◆ **Exercise brief**: From the entries below, copy every line where the string "avatar" appears.
-- Dataset content follows --
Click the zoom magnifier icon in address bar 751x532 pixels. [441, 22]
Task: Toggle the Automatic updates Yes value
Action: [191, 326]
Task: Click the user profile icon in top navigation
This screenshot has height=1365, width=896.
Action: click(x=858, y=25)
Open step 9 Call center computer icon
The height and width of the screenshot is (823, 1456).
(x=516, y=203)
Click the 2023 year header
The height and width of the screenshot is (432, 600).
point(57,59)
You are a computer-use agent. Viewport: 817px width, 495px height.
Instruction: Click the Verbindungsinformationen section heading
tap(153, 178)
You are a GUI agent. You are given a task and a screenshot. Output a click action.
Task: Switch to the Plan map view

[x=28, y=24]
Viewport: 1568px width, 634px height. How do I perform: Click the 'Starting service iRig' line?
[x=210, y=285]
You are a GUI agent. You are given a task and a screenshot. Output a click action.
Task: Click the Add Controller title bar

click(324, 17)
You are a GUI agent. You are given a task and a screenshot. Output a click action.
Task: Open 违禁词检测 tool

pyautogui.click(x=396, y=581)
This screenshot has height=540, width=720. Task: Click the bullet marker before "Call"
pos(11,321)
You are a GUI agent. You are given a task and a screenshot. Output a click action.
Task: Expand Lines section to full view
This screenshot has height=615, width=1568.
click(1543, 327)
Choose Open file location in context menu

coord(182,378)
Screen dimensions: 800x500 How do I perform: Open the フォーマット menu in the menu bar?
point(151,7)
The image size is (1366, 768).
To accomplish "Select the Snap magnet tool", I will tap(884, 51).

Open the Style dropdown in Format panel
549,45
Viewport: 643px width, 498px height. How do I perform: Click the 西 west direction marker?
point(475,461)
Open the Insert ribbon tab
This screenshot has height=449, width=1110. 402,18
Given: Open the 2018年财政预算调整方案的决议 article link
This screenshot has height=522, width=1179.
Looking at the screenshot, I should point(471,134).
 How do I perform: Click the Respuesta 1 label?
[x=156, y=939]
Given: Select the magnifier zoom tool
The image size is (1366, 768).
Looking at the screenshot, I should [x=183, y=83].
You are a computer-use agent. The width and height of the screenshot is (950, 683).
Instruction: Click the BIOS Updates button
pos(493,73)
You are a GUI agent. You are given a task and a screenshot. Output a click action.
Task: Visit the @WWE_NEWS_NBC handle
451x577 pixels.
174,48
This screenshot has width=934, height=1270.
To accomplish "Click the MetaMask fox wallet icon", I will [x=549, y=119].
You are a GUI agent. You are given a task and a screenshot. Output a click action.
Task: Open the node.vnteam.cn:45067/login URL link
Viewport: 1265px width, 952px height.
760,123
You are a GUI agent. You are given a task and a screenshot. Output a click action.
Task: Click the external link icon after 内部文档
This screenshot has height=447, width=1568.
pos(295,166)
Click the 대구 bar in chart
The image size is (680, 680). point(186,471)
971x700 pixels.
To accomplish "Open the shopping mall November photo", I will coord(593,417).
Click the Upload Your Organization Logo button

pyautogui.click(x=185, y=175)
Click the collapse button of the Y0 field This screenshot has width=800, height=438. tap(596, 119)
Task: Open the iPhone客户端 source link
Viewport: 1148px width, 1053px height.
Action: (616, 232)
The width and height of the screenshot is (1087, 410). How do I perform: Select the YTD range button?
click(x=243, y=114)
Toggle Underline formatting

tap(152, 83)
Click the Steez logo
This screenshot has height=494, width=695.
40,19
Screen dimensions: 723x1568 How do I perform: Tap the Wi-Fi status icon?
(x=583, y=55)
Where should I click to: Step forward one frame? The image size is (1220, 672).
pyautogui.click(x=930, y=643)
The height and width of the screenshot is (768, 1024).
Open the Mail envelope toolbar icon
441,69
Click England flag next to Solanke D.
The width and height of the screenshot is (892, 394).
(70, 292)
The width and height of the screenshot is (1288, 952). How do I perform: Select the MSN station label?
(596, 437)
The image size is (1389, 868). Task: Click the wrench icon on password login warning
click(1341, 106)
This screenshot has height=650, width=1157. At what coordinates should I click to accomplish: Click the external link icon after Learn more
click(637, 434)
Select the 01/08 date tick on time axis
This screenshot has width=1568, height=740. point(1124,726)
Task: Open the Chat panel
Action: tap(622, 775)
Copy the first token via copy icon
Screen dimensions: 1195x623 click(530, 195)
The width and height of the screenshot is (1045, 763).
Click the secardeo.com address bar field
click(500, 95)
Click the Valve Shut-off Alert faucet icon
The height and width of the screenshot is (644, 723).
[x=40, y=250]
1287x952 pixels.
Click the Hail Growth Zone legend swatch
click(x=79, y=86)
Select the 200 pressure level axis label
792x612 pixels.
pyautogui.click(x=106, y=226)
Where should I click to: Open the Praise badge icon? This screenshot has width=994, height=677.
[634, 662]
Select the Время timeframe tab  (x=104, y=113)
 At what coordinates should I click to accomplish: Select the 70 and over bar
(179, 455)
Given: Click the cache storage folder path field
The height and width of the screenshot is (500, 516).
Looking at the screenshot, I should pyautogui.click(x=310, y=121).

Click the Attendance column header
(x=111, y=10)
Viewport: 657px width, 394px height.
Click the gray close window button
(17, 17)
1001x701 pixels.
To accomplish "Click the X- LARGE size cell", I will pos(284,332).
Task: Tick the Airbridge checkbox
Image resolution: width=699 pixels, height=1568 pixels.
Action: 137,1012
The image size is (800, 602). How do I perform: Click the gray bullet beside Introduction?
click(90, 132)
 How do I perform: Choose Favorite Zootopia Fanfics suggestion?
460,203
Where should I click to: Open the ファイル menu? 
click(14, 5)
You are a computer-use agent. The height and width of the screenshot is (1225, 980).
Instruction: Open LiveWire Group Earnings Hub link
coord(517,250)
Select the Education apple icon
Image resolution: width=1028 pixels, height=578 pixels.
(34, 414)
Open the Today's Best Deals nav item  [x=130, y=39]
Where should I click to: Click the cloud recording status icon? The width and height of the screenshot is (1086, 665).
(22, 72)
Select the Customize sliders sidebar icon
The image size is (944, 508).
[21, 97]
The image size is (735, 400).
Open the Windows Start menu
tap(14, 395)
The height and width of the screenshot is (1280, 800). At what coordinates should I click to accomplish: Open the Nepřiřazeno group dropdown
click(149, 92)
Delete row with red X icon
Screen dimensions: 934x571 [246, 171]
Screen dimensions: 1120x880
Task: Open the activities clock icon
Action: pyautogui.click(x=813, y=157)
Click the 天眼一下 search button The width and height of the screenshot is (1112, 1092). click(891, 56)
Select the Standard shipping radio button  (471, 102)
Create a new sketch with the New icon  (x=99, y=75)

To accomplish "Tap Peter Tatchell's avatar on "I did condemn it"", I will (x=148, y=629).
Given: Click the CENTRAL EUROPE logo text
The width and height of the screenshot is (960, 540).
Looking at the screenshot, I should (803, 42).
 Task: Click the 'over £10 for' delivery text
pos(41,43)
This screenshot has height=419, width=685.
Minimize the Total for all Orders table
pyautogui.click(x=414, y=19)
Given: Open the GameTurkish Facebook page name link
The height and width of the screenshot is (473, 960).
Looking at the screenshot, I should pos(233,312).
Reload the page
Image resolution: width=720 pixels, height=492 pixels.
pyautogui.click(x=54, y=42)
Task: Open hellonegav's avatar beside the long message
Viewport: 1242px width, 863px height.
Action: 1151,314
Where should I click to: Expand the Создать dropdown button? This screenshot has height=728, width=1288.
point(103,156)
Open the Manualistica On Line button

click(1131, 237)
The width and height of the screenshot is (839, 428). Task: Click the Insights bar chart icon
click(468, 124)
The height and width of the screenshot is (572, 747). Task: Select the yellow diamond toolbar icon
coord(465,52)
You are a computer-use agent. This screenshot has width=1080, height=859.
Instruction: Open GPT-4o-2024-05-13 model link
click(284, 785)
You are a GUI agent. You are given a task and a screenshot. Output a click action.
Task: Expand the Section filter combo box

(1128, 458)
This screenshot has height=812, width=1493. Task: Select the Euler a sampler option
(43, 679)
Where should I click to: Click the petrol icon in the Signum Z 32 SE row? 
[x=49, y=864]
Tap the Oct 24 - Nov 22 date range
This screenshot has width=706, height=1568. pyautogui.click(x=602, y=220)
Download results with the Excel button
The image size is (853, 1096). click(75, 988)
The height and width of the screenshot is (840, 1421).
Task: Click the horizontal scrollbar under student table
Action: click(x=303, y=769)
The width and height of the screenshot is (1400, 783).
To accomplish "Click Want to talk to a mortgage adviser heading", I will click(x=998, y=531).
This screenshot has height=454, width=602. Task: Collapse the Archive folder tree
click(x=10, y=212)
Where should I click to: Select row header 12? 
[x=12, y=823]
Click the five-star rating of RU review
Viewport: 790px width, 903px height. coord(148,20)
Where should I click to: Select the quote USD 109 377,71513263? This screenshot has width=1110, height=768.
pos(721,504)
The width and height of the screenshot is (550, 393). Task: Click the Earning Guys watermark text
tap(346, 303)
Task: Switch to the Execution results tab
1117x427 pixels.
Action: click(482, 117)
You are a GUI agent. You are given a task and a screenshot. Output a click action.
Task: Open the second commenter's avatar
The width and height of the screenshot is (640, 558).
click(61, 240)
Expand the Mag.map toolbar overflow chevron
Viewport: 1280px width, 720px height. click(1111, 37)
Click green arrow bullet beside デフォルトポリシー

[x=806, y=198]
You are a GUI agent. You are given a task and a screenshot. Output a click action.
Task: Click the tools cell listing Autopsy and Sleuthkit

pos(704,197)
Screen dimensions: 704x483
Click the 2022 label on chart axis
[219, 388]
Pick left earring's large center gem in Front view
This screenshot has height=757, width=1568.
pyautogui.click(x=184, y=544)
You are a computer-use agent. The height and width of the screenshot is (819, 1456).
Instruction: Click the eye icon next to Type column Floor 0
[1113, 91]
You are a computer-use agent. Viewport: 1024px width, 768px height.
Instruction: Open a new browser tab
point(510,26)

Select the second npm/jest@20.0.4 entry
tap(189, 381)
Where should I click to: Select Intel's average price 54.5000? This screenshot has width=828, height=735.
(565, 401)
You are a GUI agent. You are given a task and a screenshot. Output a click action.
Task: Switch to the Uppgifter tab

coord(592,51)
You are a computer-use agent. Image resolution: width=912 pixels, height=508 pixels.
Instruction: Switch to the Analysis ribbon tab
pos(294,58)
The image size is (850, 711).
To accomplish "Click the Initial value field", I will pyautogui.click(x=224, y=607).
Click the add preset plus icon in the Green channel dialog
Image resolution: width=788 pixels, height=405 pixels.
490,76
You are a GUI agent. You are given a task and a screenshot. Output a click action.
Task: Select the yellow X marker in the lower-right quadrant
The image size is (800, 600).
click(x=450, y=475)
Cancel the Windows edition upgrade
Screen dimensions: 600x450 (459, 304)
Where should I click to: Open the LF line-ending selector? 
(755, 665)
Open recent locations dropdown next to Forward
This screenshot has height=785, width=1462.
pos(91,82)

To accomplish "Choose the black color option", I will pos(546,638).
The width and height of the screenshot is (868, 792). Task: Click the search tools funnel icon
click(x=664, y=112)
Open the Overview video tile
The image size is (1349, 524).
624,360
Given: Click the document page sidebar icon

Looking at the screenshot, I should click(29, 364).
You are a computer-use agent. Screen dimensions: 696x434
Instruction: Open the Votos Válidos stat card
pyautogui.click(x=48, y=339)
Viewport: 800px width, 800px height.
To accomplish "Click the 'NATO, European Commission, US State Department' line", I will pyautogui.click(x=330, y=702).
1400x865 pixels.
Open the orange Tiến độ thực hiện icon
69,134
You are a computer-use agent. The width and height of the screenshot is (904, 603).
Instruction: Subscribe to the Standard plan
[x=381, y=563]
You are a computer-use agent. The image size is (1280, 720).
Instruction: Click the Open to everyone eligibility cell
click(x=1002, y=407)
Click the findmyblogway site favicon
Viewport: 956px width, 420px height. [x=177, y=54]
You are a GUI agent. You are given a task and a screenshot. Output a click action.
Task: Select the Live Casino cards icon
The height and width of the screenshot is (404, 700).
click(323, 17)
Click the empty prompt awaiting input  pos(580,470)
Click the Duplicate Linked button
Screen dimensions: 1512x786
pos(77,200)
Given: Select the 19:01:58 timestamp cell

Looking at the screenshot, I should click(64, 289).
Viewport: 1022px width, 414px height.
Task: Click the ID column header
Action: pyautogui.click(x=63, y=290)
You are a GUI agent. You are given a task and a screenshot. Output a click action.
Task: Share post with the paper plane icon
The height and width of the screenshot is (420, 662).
-- Dataset content concluded --
◆ **Exercise solution**:
To accomplish "Tap Peter Tatchell's avatar on "I did condemn it"", I will (x=148, y=629).
Task: Open hellonegav's avatar beside the long message
Task: Open the second commenter's avatar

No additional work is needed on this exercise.